With a good deal of theatrical fare designed for family consumption at Christmas, you can confidently check your brains in at the cloakroom and sit back expecting a certain end-of-term laxity on the artistic front. But not at the National Theatre where, if anything, the creative excellence has tended to be intensified and the intellectual and emotional challenge turned even more bracing in Yuletide shows such as War Horse, Coram Boy, and pre-eminently the adaptation of Philip Pullman's masterpiece His Dark Materials.
These last two spring to mind while watching this year's effort: a stage version by Mark Ravenhill of Terry Pratchett's hit novel Nation. But I'm afraid that the comparison does not work to the advantage of the new piece. As with a strand of His Dark Materials, we are in a parallel world. It's 1860 and two teenagers are hurled together as survivors of a tsunami that has destroyed the village home of Mau (strapping, loin-clothed Gary Carr), a native of the South Pacific island on which the posh, well-connected English teenager Daphne (squeaky Emily Taaffe) is shipwrecked. But His Dark Materials dramatised a colossally arduous rite-of-passage into puberty whereby two 12-year-olds from parallel universes embraced sexual love in a way that redemptively re-enacted the Fall. In the much shallower Nation, Mau and Daphne feel like crude counters in an exercise in politically correct sermonising about the superiority of science to religion which gets mixed, none too coherently, with sequences that depend on a sloppy cultural relativism.

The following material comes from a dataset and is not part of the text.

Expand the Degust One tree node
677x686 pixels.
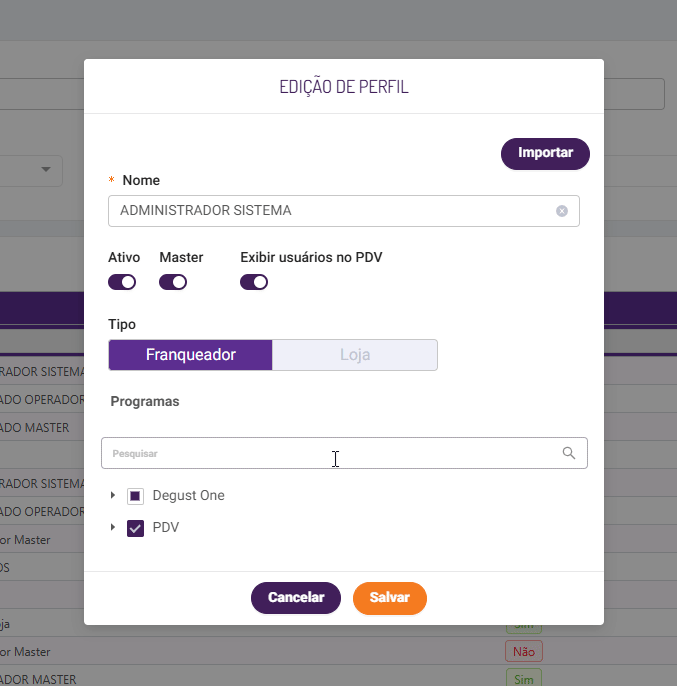click(113, 495)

Melly Still's production occasionally creates ravishing visual effects with its three large picture-framed aquaria which swarm with scene-setting video footage or fill with suspended, tumbling figures for the underwater passages or purl with blood during moments of violence. The tsunami begins with flapping birds and escalates excitingly into the spectacle of a model galleon that is flung into full-size mimed extremity.
But morally and emotionally, the drama is undernourished. The tsunami seems to cure Mau tout court of any fundamental belief in the patriarchal gods of his tribe and his rite of passage into the assumption of responsibility as adult head of his nation is insufficiently pitted with deep dilemmas, despite the need to protect his people from cannibalistic marauders without the support of religion. Meanwhile, irritating Daphne progresses too smoothly from patronising tea ceremonies, via queasy cultural trials that are reminiscent of I'm A Celebrity, Get Me Out of Here (a programme on which no one, as yet, has had to suck the teats of a drugged pig to nurse an infant) to squawky consciousness-raising about the tribe which she estimates had discovered astronomy thousands of years ago while Europe was still under an ice-cap.

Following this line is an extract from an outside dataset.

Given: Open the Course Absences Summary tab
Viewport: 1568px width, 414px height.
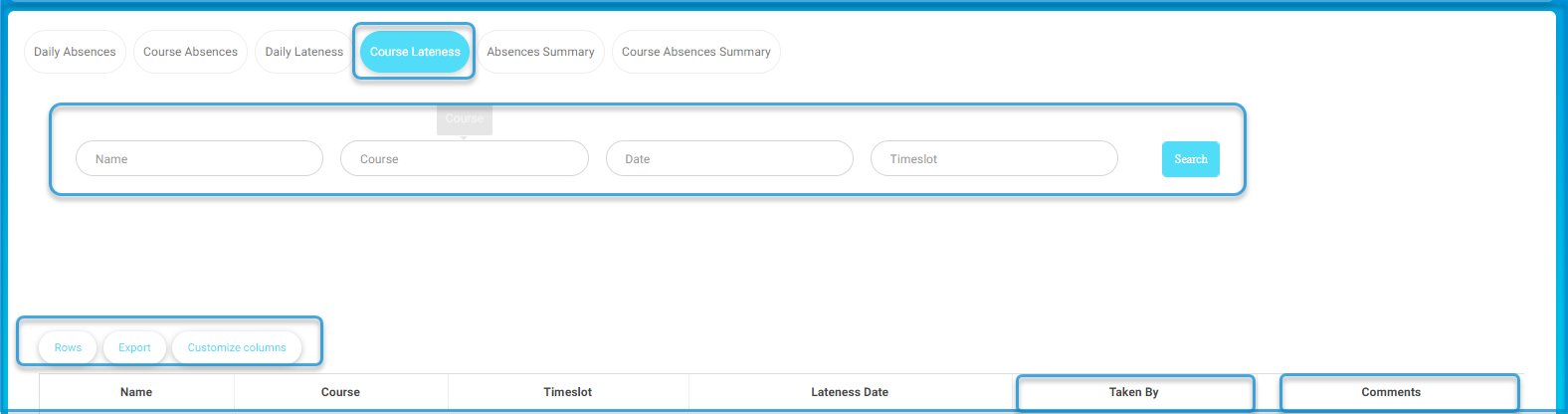Looking at the screenshot, I should click(695, 52).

There is some nice comedy about how Russian influenza propels Daphne's father, who is 139th in succession, to the English throne and some eleventh hour heartache when the demands of nationhood part the prospective lovers. But a lot of the show, with its banal grass-skirted song and dance and its civic studies slogans set to a bad Hair day score, lapses too easily into pious proclamations. Keats said that we were right to dislike art that has a palpable design on us. Nation is spectacularly designed but altogether too designing.